X-ray diffraction methods are an established technique to analyze residual stresses in polycrystalline materials. Using diffraction, lattice plane distances are measured, from which residual stresses can be calculated by using diffraction elastic constants which can be inferred from experimental measurements or calculated based on micromechanical model assumptions. We consider two different generalizations of existing micromechanical models for the case of texture-free, i.e. statistically isotropic, single-phase polycrystals. The first is based on the singular approximation method of classical micromechanics, from which existing Voigt, Reuss, Hashin-Shtrikman and self-consistent methods are recovered.
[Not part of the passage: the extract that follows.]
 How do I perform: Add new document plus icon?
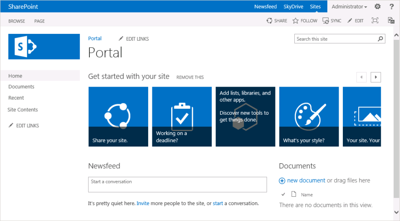(x=282, y=181)

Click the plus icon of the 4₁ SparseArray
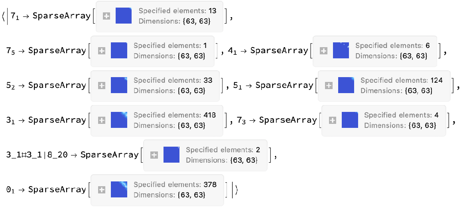coord(324,51)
The second approach, which is newly proposed in this work, is based on the micromechanical Maximum Entropy Method. Both approaches are applied to the problem of calculating diffraction elastic constants of texture-free cubic polycrystals and are found to be consistent with each other in that case. Full-field FFT simulations are used to validate the analytical models by simulating X-ray diffraction measurements of copper. In the simulative setting, many sources of experimental measurement error are not present, which results in a particularly accurate validation of theoretical bounds and approximations. The first core result of the paper is a formulation of diffraction elastic constants for texture-free polycrystals in terms of the macroscopically measurable effective shear modulus. These diffraction elastic constants can be adapted to the properties of a given material sample. The second core result is the validation of the Maximum Entropy Method for X-ray diffraction stress analysis of texture-free single-phase materials as a preliminary step before extending the method to textured and multi-phase materials.